Directives
a) Based on the fraud detection challenge below, say whether each statement agrees with it: (i) the transactional data is a sample of 200,000 transactions; (ii) this challenge requires calculating opportunity cost; (iii) transactions given label 2 stay in the data for analysis. Answer yes or no for each and quote the deciding words.
b) List every CSV file name given in the fraud detection challenge below.

Source text

***

AlixPartners invites your team to solve the following problem set within the guidelines outlined below. By the end of this exercise, your team will gain insight into what risk indicators one must consider in detecting fraud as it relates to online transactions – an increasingly important issue as the volume of mobile transactions increase on an annual basis (just look at the growth of Amazon as an example).

Fraud detection is typically handled as a binary classification problem, but the class population is unbalanced because instances of fraud are usually very rare compared to the overall volume of transactions. Moreover, when fraudulent transactions are discovered, the business typically takes measures to block the accounts from transacting to prevent further losses. Therefore, losses to the issuer must be calculated in terms of both real losses & opportunity cost of these actions.

For the purposes of this challenge, only real losses are within scope & required for calculation – however extra consideration will be given to any team with the ability to articulate the potential lost profits based on current standard interest rates & consumer payment habits. MySQL must be utilized for all data management purposes in this challenge.

This problem takes two datasets as inputs: the transactional data – a sample of 200,000 transactions, and the transaction-level fraud data. The challenge will be to identify and present the risk factors for e-commerce in a clear and concise manner – visualizations & presentation aids included.

Step 0: Setup & Preparation The first step is to install MySQL – instructions for all platforms have been provided below:

https://dev.mysql.com/doc/refman/5.7/en/installing.html

The next step is to import the two datasets provided into your MySQL Database. To do this, please download and create a single table of the 3 transactional datasets provided on Github. All datasets have been provided in a CSV format with headers in the first row.

Untagged Transaction Datasets:

UntaggedTransactions_Pt1.csv

UntaggedTransactions_Pt2.csv

UntaggedTransactions_Pt3.csv

Once these 3 files listed above have been imported, you should create a single table titled UntaggedTransactions consisting of the all untagged transactions.

The second table you will create is titled FraudTransactions consisting of the subset flagged as fraudulent transactions – this dataset has also been provided in CSV format as FraudulentTransactions_2017.csv

Step 1: Tagging In this step, we tag the untagged data on account level based on the fraud data. The tagging logic is the following. In fraud data, we group it by account ID and sort by time, thus, we have the fraud time period for each fraud account. For each transaction in untagged data, if the account ID is not in fraud data, this transaction is labeled as non fraud (label = 0); if the account ID is in fraud data and the transaction time is within the fraud time period of this account, this transaction is labeled as fraud (label = 1); if the account ID is in fraud data and the transaction time is out of the fraud time period of this account, this transaction is labeled as pre-fraud or unknown (label = 2) which will be removed later. Besides, we will do some re-formatting for some columns. For example, uniform the transactionTime filed to 6 digits.

***

Data for locating visible targets
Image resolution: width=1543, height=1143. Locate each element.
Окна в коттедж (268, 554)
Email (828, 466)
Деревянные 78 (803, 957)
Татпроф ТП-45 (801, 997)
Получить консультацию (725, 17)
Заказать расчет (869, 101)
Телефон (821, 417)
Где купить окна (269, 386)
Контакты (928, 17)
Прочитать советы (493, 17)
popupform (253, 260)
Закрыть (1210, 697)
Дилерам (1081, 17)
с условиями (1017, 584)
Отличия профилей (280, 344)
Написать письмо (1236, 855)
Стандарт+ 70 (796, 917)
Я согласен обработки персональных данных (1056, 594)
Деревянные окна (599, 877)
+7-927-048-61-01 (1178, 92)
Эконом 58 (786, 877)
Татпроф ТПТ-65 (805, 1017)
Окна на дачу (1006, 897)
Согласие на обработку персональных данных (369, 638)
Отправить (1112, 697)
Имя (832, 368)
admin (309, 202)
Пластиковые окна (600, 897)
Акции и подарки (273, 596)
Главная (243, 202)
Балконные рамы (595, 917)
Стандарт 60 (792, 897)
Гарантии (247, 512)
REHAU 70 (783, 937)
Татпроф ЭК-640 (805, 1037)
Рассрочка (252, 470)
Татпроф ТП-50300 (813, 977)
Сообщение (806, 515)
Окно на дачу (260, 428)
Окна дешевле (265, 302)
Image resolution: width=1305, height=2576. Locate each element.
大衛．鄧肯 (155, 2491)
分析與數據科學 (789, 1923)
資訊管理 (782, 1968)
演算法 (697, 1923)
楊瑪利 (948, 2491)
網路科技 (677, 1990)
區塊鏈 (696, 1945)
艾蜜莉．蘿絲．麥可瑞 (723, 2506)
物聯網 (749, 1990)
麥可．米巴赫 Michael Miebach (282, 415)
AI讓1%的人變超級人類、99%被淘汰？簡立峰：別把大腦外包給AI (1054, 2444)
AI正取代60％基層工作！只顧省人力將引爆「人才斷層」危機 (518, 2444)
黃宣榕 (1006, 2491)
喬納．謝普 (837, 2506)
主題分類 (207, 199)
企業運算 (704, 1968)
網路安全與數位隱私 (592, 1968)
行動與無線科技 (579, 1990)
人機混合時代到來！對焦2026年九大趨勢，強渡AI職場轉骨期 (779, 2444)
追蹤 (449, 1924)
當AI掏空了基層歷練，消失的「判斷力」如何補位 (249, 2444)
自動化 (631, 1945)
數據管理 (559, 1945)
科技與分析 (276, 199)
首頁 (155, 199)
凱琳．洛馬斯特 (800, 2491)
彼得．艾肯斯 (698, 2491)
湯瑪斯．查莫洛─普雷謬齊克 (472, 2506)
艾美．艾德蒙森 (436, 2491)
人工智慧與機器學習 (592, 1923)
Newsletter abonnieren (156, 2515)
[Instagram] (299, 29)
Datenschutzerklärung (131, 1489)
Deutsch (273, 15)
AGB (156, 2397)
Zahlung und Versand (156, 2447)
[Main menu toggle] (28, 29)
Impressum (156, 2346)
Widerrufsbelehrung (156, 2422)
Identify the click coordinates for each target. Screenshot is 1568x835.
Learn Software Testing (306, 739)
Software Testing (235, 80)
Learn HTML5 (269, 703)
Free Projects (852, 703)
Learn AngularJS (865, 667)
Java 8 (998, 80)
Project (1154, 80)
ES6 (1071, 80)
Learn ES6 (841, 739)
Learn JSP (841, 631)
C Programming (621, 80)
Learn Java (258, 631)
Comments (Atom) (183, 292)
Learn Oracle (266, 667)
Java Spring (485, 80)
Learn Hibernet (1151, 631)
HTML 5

***

Answers below
a)
(i) Yes: "a sample of 200,000 transactions"
(ii) No: "only real losses are within scope & required for calculation"
(iii) No: "this transaction is labeled as pre-fraud or unknown (label = 2) which will be removed later"

b)
UntaggedTransactions_Pt1.csv
UntaggedTransactions_Pt2.csv
UntaggedTransactions_Pt3.csv
FraudulentTransactions_2017.csv